Avanti Shrikumar
In 2020-2022, I was a Ram and Vijay Shriram postdoctoral fellow in the Department of Earth System Science at Stanford, where I worked with Professor Karen Casciotti on computational methods for oceanographic data analysis. During my postdoc, I developed pyOMPA, an improved method for performing water mass mixing analysis. I received my PhD from the Department of Computer Science at Stanford, advised by Professor Anshul Kundaje. During my PhD, I developed methods to make deep learning models interpretable, and applied these methods to study regulatory genomics. In order of my excitement, my PhD projects were:
- TF-MoDISco, a method that leverages input-level importance scores produced by deep learning models or SVMs to reveal recurring patterns in genomic data.

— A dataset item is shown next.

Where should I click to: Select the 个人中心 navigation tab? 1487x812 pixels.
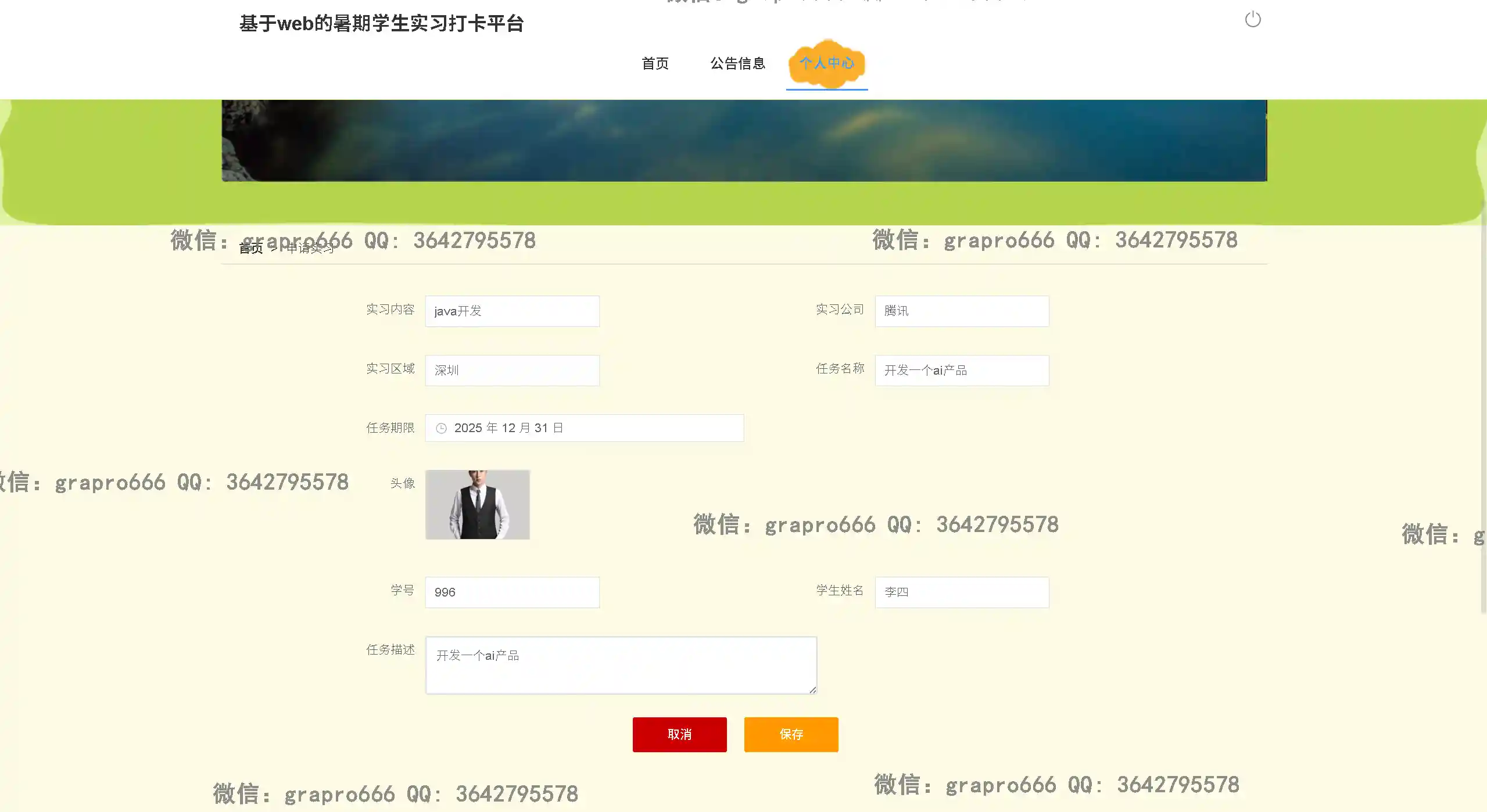[826, 63]
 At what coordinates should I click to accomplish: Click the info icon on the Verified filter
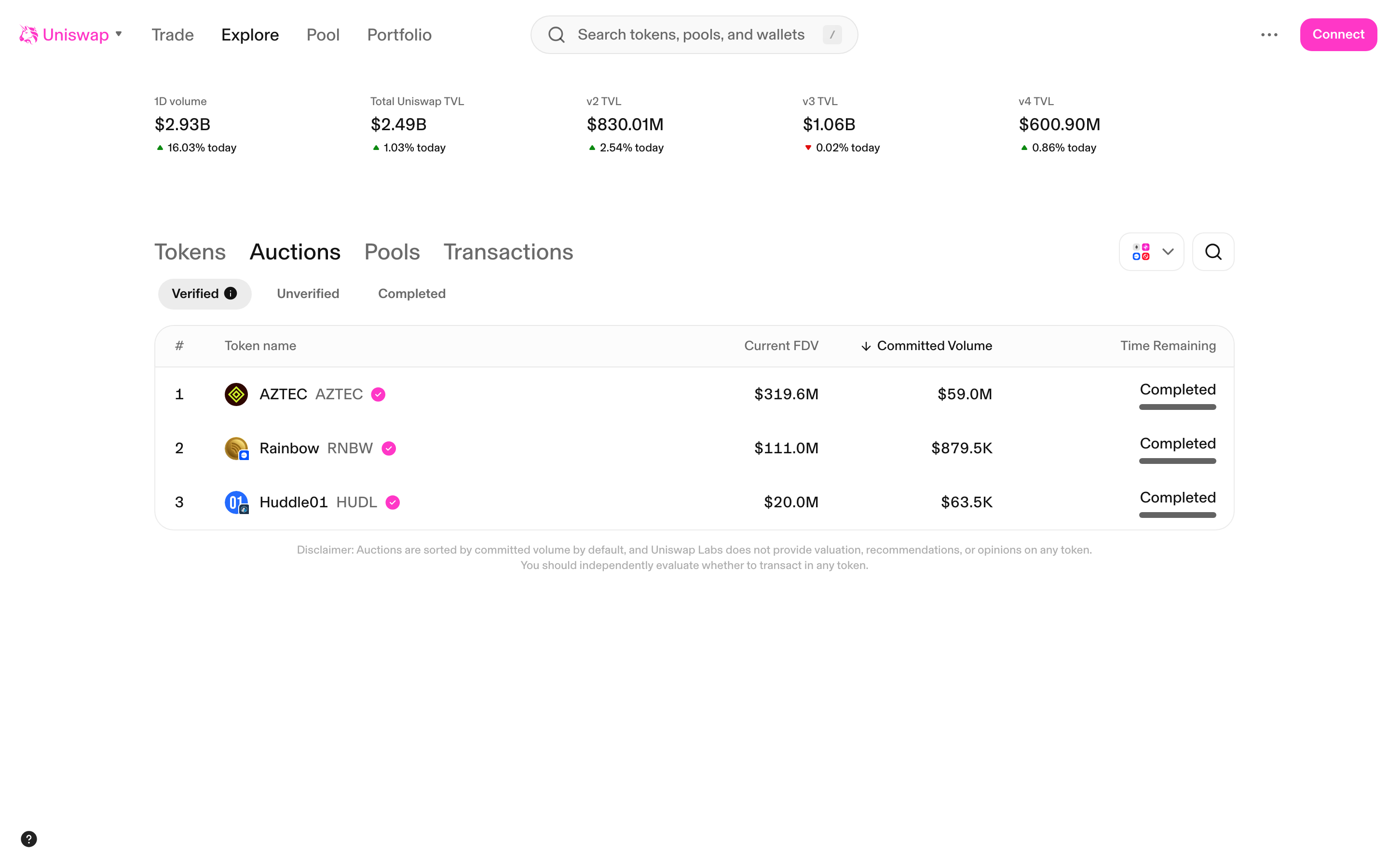[x=231, y=293]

- DeepLIFT, a computationally efficient method for generating input-level importance scores to explain individual predictions made by a deep learning model.
- GkmExplain, a computationally efficient method for generating input-level importance scores to explain individual predictions made by nonlinear gapped-kmer support vector machines.
- Adapting to label shift with Bias-Corrected Calibration, where we show that performing domain adaptation to label shift using a combination of maximum likelihood estimation and specific types of bias-corrected calibration gives state-of-the-art results at domain adaptation to label shift.
- A Flexible and Adaptive Framework for Abstention under Class Imbalance: a general method for deciding which examples a predictive model should abstain on to optimize metrics other than standard classification accuracy (which is often not very useful when there is class imbalance).
- A novel strategy for determining when featured interactions learned by a neural network might be false positives, based on looking at the impact that the learned interaction has on the model's prediction loss on held-out data
- Separable fully-connected layers, a novel architectural component for deep learning models that takes advantage of recurring positional patterns in genomic data.
- Reverse-complement parameter sharing, a novel architectural component for deep learning models that takes advantage of symmetries induced by the double-stranded nature of DNA.
- simDNA, a package for generating simulated regulatory genomic sequences.
I have a Bachelor's in Computer Science with Molecular Biology from MIT and spent a year working as a developer for the Healthcare team of Palantir Technologies before starting my PhD.